党家村 is a 600 year old village about 10 kilometers north of Hancheng. And was the real reason why I took the three hour bus ride from Xian. When I arrived at the top of the sloping road leading down to the village, and saw it for the first time, the view took my breath away. It was really picture-perfect, a hundred years old village frozen in time.

It is becoming famous because of its near prefect preservation of Ming and Qing dynasty houses. Particularly those 四合院. I have seen them before, in Beijing, Xian, and other places. But usually just individual ones. And they were usually dilapidated, with the courtyard stuffed with ugly additions. Or so touched up that they looked more like models. Never before so many together, in such good conditions.

These courtyards reminds you of the movie 大紅燈籠高高掛, don't they? Well, they should, because they are really the same type of houses, quite common in northern China a hundred years ago.
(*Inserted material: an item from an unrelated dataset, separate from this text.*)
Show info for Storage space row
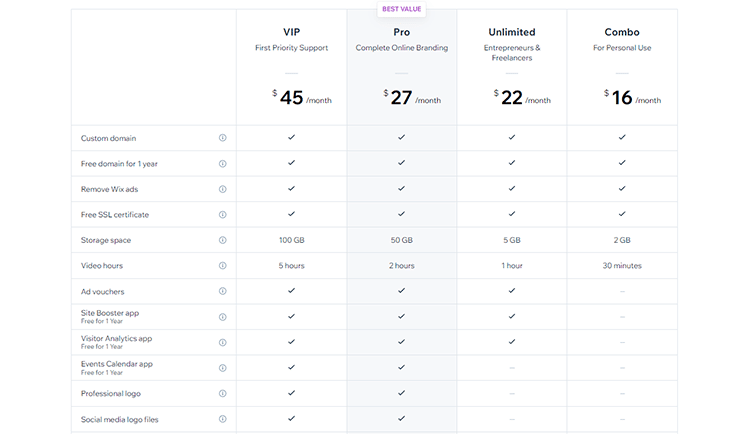(222, 240)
In fact, people are still living in them. Behind those curtains dwell farmers who continue to work the fields surrounding the village. They grow mainly pepper corn, corn and millet, A farmer’s life in China is a hard life. Food prices are artificially low, to keep the city folks contended. So the back-breaking work does not always bring many happy returns. I saw a woman carrying a hoe, several women picking something from trees on a hillside just outside the village, a woman feeding sheep, a woman carrying coal, ... The village is a pleasant diversion for city dwellers and curiosity for history buffs like me - who would like it to remain that way as long as can be. But I imagine it must be very different from their point of view.



2 comments:

Anonymous said...

If you tell me the movie, 大紅燈籠高高掛, was actually taken in Dang Village, I would believe it. It is exactly as I have remembered the scenes in the movie. So vivid that makes you think the story was real too.
Thank you for bringing our eyes there.

StephenC said...

You are welcome.

Apparently such courtyard houses were quite common in northern China up to a hundred years ago. But they don't seem to be building them anymore.

I have seem them before, mainly in Beijing and Xian. But never in such large numbers, and such seemingly "original" conditions.